In recent years, Gus Van Sant has turned his back on Hollywood — and been embraced by Europeans in the process. His latest film, “Paranoid Park,” continues the increasingly experimental take on alienation seen in his previous three features, the silent journey in the desert “Gerry,” the pseudo-Kurt Cobain biopic “Last Days” and the Columbine-inspired “Elephant,” which won the Palme d’Or in 2003. Shot in Super 8 and 35mm “Paranoid Park,” the story of a skateboarding teen involved in a deadly incident, features teenage amateurs from the director’s Portland hometown recruited through MySpace.com. Van Sant speaks about his fascination with nonlinear narrative and gives his take on the film industry.
The Hollywood Reporter: How did “Paranoid Park” develop?
Gus Van Sant: It came from a book by Blake Nelson, who’s an Oregon writer. I know him originally from Portland about 10 years ago. He’s been writing young adult novels.
THR: How close does the film follow the novel?
Van Sant: There was almost no improvisation. We added a couple scenes that weren’t heavy dialogue scenes. It’s pretty much all from the book, but it’s not in the order of the book. The book was pretty linear — the film is not very linear.
THR: Why did you decide to take a nonlinear approach?
Van Sant: Reading the book, it was an interesting way to tell the story. We’re sort of following one character through a day. He’s a very strong lead character.
THR: By taking a nonlinear approach, do you want the audience to experience the same sense of dislocation as the main character?
Van Sant: It wasn’t calculated — it’s just the way I think and people think. I think that’s how we experience our lives. You can come in at the middle of the story — all of a sudden you realize you’re remembering things from the past. Even in a conversation like ours, we may jump backward or forward to a topic, and I think that’s the way we communicate as an audience
THR: It seems to be kind of a risky move — you could risk alienating the audience.
Van Sant: Well, some of the greatest films like Orson Welles’ “Citizen Kane” were told in flashback with scenes jumping back and forth in time. I think with video games, people are taking a more disjointed way of looking at things.
THR: How does this work continue some of the themes and filmmaking approach you were using in “Elephant”?
Van Sant: It’s similar to “Elephant” in that it’s high schoolers in Portland and they’re almost all non-actors. They’re kids that were in high school when we shot and are still in high school right now as we’re talking, all local Portland kids.
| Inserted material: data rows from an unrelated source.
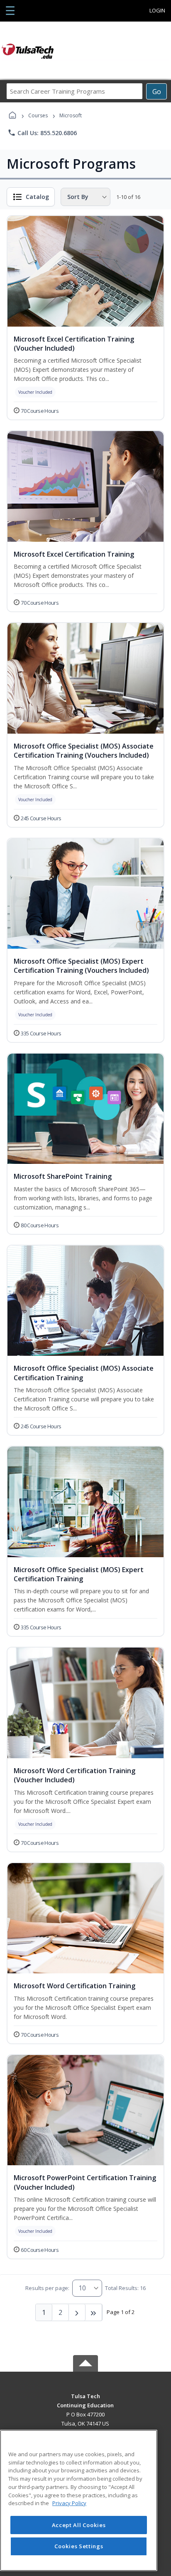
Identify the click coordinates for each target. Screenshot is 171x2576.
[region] (78, 2500)
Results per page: (47, 2288)
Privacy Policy (69, 2503)
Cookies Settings (78, 2546)
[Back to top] (85, 2402)
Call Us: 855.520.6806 (42, 132)
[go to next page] (77, 2312)
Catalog (37, 197)
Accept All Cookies (79, 2525)
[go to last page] (94, 2312)
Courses (38, 115)
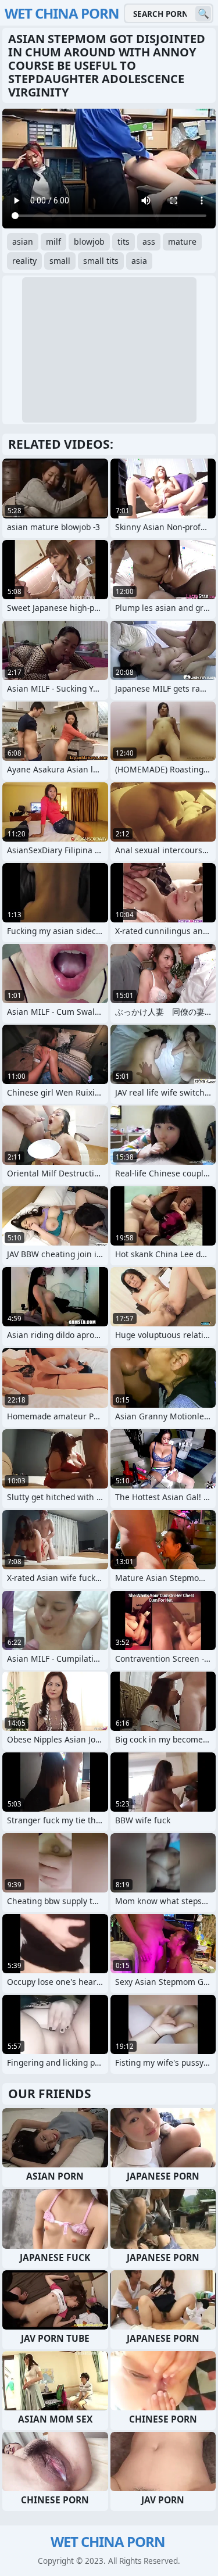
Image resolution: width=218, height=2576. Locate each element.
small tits (101, 260)
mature (182, 241)
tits (123, 241)
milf (53, 241)
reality (24, 260)
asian (22, 241)
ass (148, 241)
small (59, 260)
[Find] (203, 14)
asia (139, 260)
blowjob (89, 241)
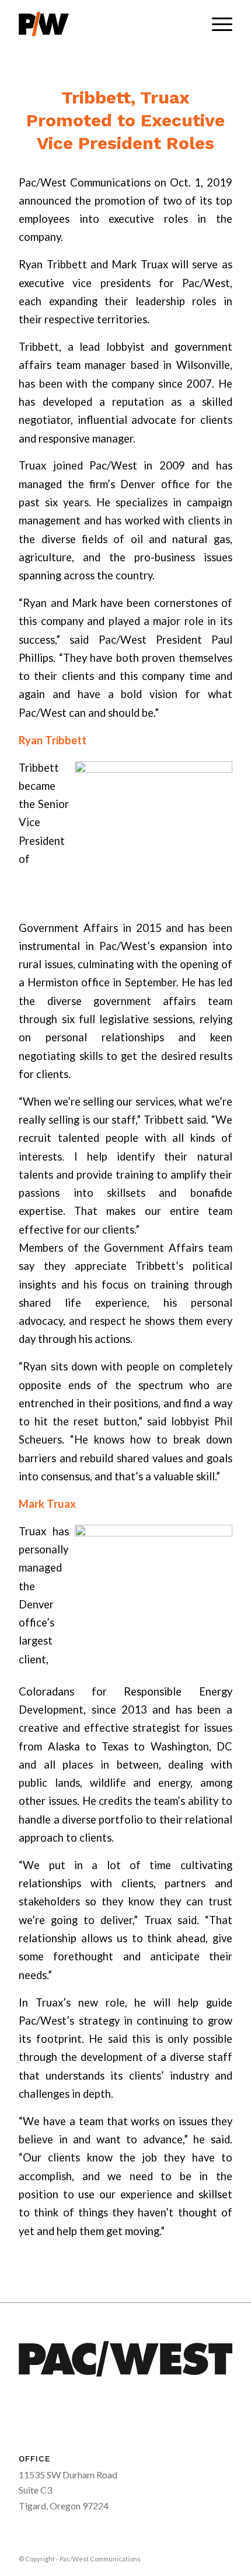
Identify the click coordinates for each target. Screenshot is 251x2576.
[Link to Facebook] (206, 2557)
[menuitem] (216, 24)
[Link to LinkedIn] (223, 2557)
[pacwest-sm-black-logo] (104, 24)
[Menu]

It’s not as intense of a catastrophy (as “Elephant” depicted). It’s much smaller, even though it’s very important in this kid’s life. It’s fictional, and it wasn’t really made up as a improvisational piece. What happened with “Elephant” was kind of weird because we did have a screenplay. We started off with a design, whereas this one had an adapted screenplay. The casting process was very similar in that we had a big open call and chose people from the open call. I’d never really worked with people that age in a professional sense.
THR: Was that to achieve a certain sense of authenticity?
Van Sant: If you dealt with professionals, they might have had a style that might be not so good for what we’re trying to do. I think all teenagers at that age are acting to a certain degree, so it worked for the film.
THR: Tell me about the film’s plot. It involves a skateboarder and a dead body?
Van Sant: It’s about a guy who has an impulsive accident and doesn’t know who to tell. He goes through the day not knowing where to turn.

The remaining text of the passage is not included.